It is extremely hard to stop DDOS attacks without CF; my hoster has DDOS protection, but when there was a very large attack on our site, only CF could remedy it, and did so immediately when we panicked-moved dns and switched on bot fight. Entire attack that my hoster couldn't stop was gone. How do you do this without CF if you are a small company?
There are *so* many options out there. Saying you don't know how to do it without using an evil, monopolistic company is like saying you can't host email without using Google. It's lazy, untechnical and just plain untrue.
Enlighten me please; I have asked many times and everyone keeps sending me to cloudflare, even some hosters. When you search for anything like this, it ends up being very expensive which is not lazy; we cannot afford it. Botfight is free.
Maybe if people knew about alternatives, they would use CF less. I wouldn't use them at all (and don't; I switch when my hoster cannot handle the attack which happened once only).
I don't use them myself, but I only choose colocation providers that have a good handle on their own protections. A quick search, though, shows lots of reviews and options:
No idea about the content of those links, but considering the amount of research I do before selecting a colo provider, it'd be trivial in comparison to research a DDoS protection service.
But you didn't check those sites; they all recommend cloudflare or either very expensive (we all know what it means when there are no prices on the site and sales can call me) solutions, hard to use solutions or solutions you cannot use unless you are a certain type of site (the google one).
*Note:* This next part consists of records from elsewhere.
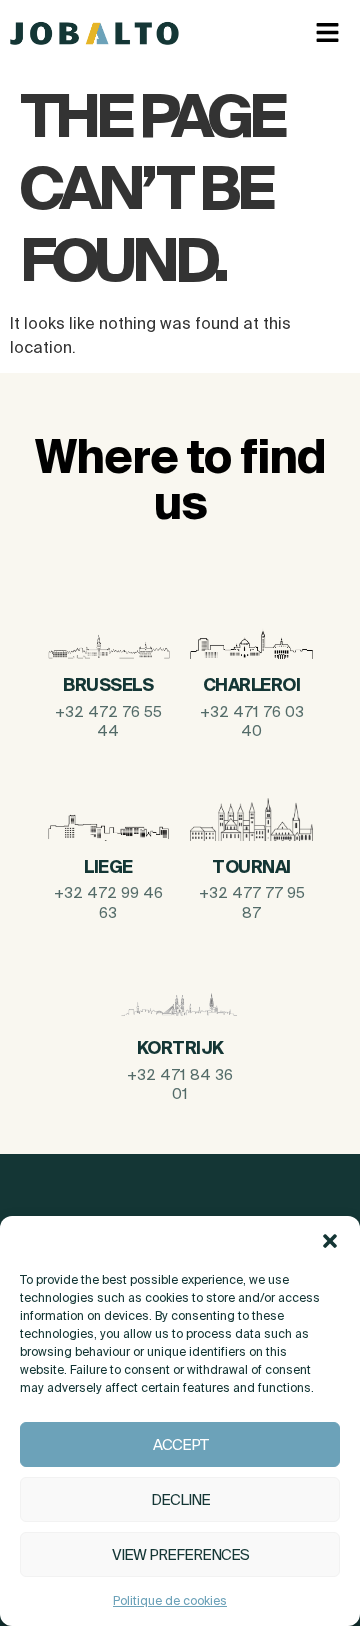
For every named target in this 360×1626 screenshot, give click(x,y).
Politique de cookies (170, 1600)
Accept (180, 1444)
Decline (180, 1499)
So basically the choice is cloudflare if you are not cashed up enough. So nothing to do with lazy; there are no other viable options for most if it's a large attack.
You're right that I didn't check them. I said that.
It's like doing research for colo, like my example. If you have the need, then a couple of hours of research is well worthwhile. I don't have the need, so I'm not going to do it now, but that's how one starts.
The colo example is apt - colo providers that don't have pricing are invariably too expensive, so I skip them, but there are plenty of others to check out that aren't Cloudflare. The one article I skimmed even says whether the providers are pricy or affordable.
Nobody needs Cloudflare. If (most) people were aware of how much Cloudflare breaks visibility across the world, they'd likely avoid Cloudflare, too.
I would avoid cloudflare and i did this research before; there simply aren't any affordable competitors. That is why everyone keeps coming back to them.
Like what? When I last tried to DIY it, weeks of work resulted in maybe a 20% decrease in spam traffic. Then we tried Cloudflare and overnight it pretty much went to zero.
That was like ten years ago though. What are some good alternatives?
You should design your site to be resilient to spam traffic, not try to filter until it's gone. By filtering, you've become unreachable by much of the world, spammers or not.
Well, that sounds easier said than done. Do you have any advice or tutorials on how to do that effectively?
We did try, casually at first over the years, then intensely as a focused effort over several weeks, to little effect. We tried blocklists, fail2ban, firewall rules, heuristics, CDNs, other non-Cloudflare services, etc. It cost us dozens of hours of labor and thousands of dollars of other service provider fees, but the spam didn't abate much. It was causing excessive server load, many credit card authorization attempts (they didn't go through, thankfully), sometimes fake PO orders, screwing up our analytics, etc.
Then out of desperation, we found Cloudflare. It took maybe half an hour to set up, cost $20/mo at the time, and overnight all our spam problems stopped. For a small business, it was a godsend, freeing up our devs to work on actual features instead of fighting bots all the time, and saving us thousands of dollars in hosting fees.
> By filtering, you've become unreachable by much of the world, spammers or not.
But... that's the whole point! We weren't some huge enterprise SaaS trying to advertise to the whole world, just a small US-only business. We had no business in China, Russia, India, etc., where most of the spam was from. We tried in vain to block that traffic on purpose, but couldn't easily do it until Cloudflare.
Then Cloudflare let us flip a toggle... and it all magically worked. Our staff was much happier, our actual customers never noticed (they were all US/Canada based, or rarely Europe), nobody ever complained, and we saved thousands of dollars a year.
It's not just about DDoS (which we did get on occasion, and our host did help us with) but the consistent drive-by bot scraping, pen testing, port scanning, etc.
Cloudflare sometimes gets a lot of hate here, but for small website operators, they are a HUGE lifesaver. I've never actually heard a complaint from a real customer about this, but even if we hypothetically lost a handful, the time and money saved not dealing with spammers is worth it to many businesses.
The internet has long since stopped being the open wonderland where everyone is nice and contributes positively. The overwhelming majority of it is worthless bot traffic, and you could make an entire career out of trying to prevent it... or just give Cloudflare a few dollars and a few minutes. Sorry, I don't see them as evil, just... practical? Useful?